= Geelong Racecourse =

Horse racing venue in Geelong, Victoria, Australia

The Geelong Racecourse is a major regional horse racing venue in Geelong, Victoria, Australia. The current racecourse dates to 1908. The annual Geelong Cup is held at the course every October, as well as a number of other race meetings through the year.

==History==
The first race meeting in Geelong was on 1 May 1841, at Corio. Three races were held on the day. The next race meeting was held at "Airey's Flat", on the banks the Moorabool River near Fyansford. In 1849, a start was made on a proper racecourse, with 727 acre of land beside the Barwon River at Marshalltown chosen. Situated close to Lake Connewarre, the land was subject to frequent flooding.

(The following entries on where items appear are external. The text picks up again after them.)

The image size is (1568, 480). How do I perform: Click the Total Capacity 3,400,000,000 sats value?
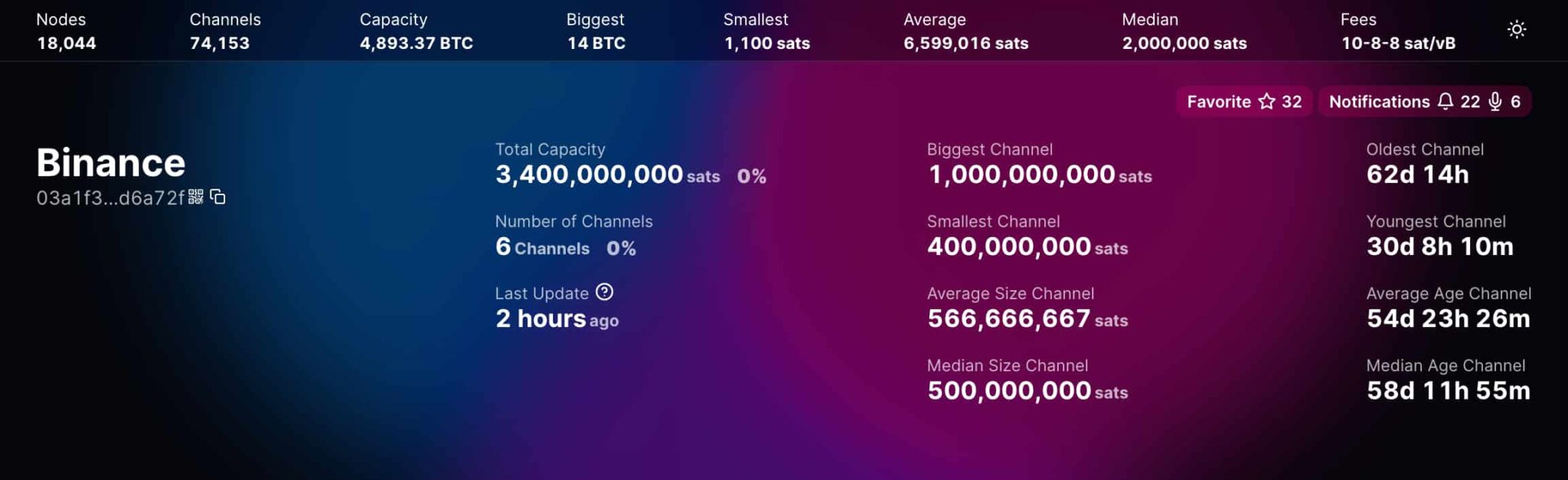589,175

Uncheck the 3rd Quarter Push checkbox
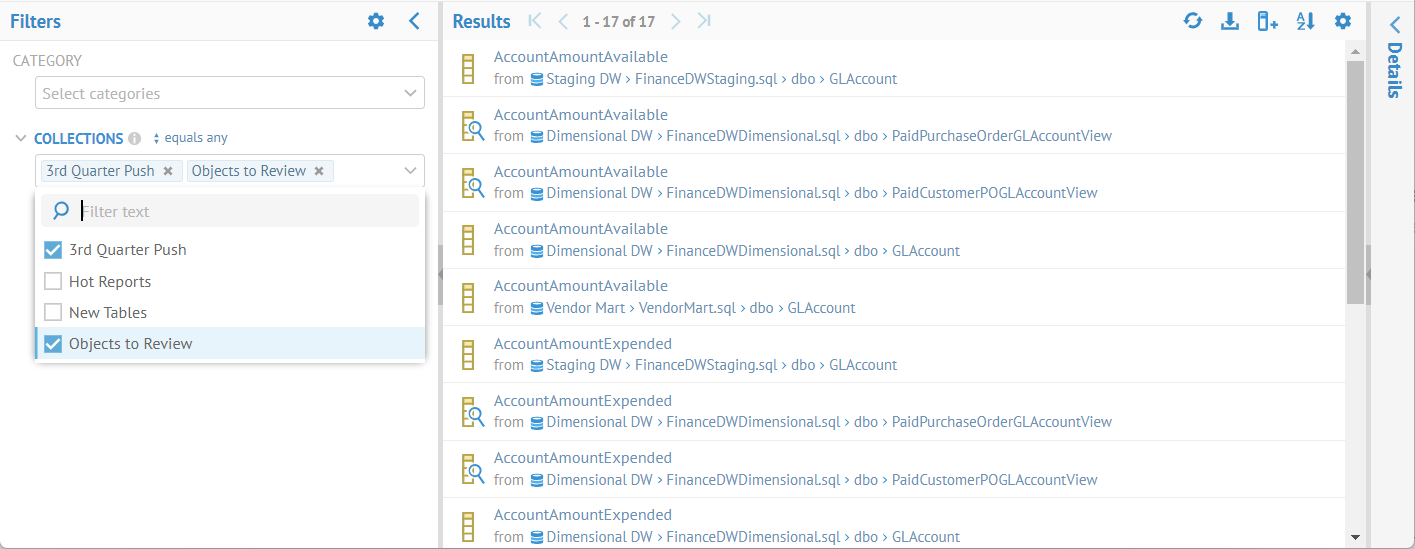[x=54, y=250]
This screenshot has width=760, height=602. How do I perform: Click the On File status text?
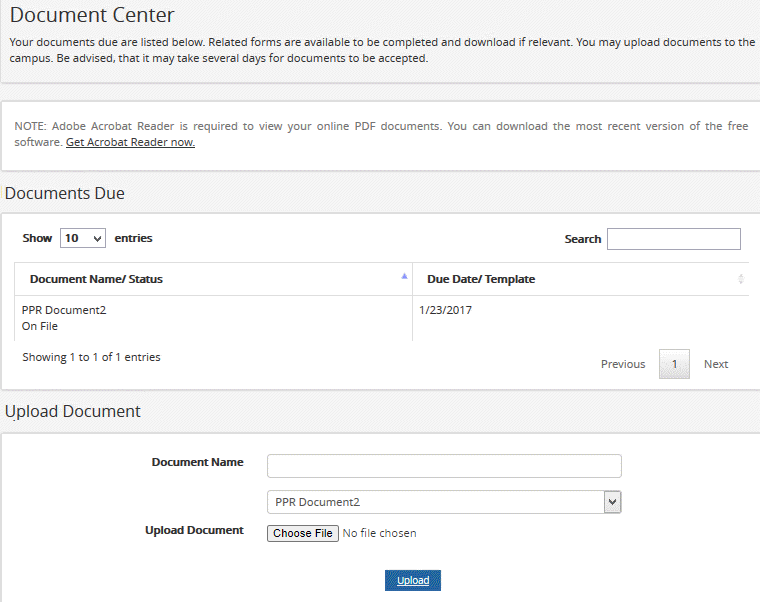click(39, 326)
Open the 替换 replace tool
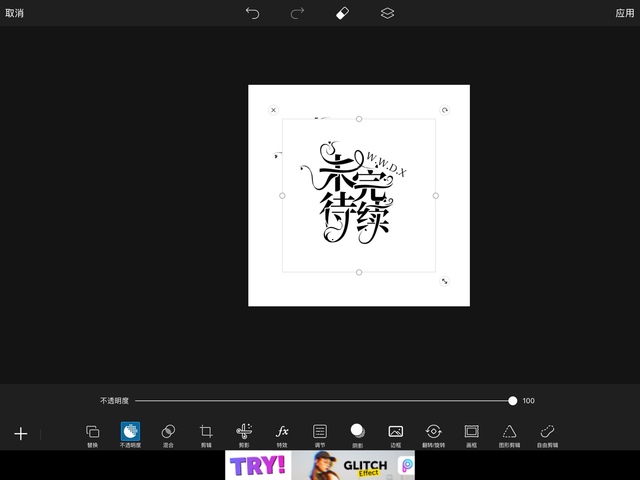 93,434
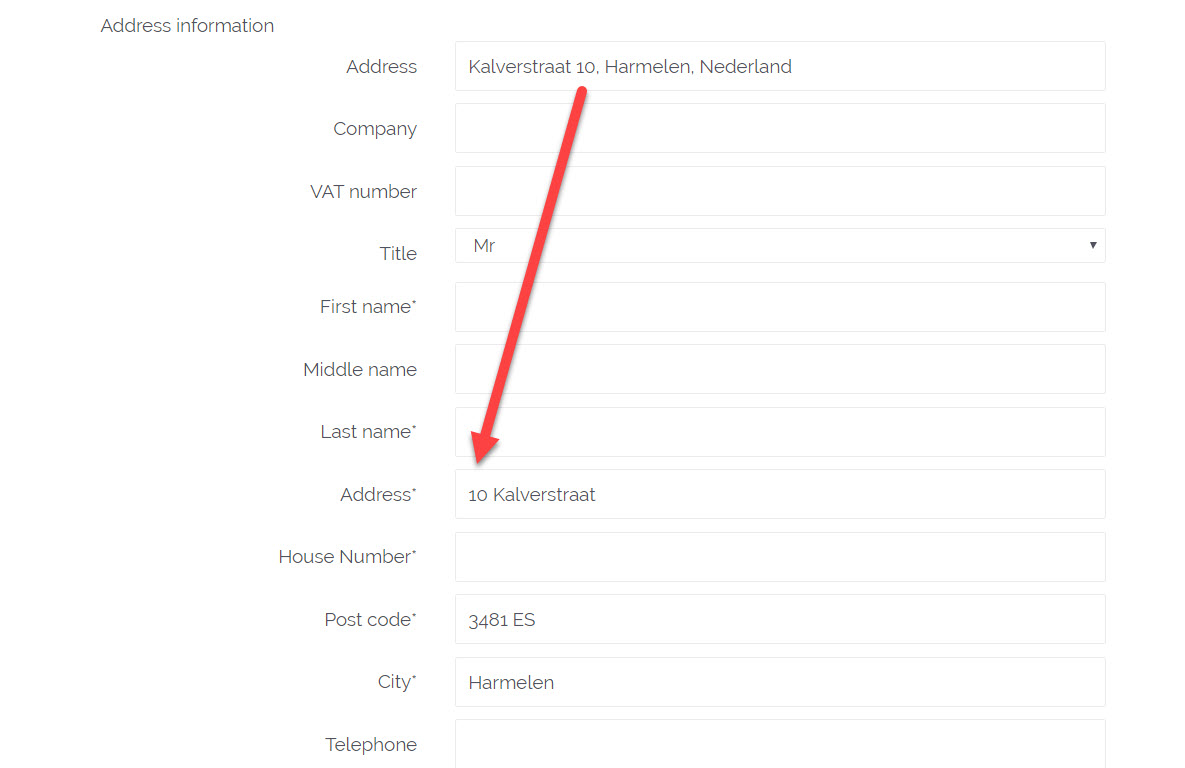Click the Middle name input field

pyautogui.click(x=780, y=369)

The Geelong Racing Club was formed in 1866, and held its first race meeting on 18 and 19 January 1866. 23 February 1872 saw the first Geelong Cup held at the Marshalltown course, where a new grandstand was opened. A railway branch line was provided to the course in 1878.

In 1907, it was decided to relocate the Geelong Racecourse and the Geelong Showgrounds to their current site on Breakwater Road, East Geelong. The first race meeting was held at the new venue in March 1908, with the first Geelong Racing Club meeting being held there on 12 December 1908. A makeshift rail platform for racegoers was provided on the Queenscliff railway line, but the railway authorities vetoed its use after a year or so. As an alternative, the Geelong Racecourse railway station was constructed on the Warrnambool line. The Geelong Racing Club, the Geelong Agricultural Society and the Hibernian Society together paid the Victorian Railways £1000 to have the station built.

The course itself has seen a number of upgrades, the most recent being the provision of a third grandstand and improvements to the track itself.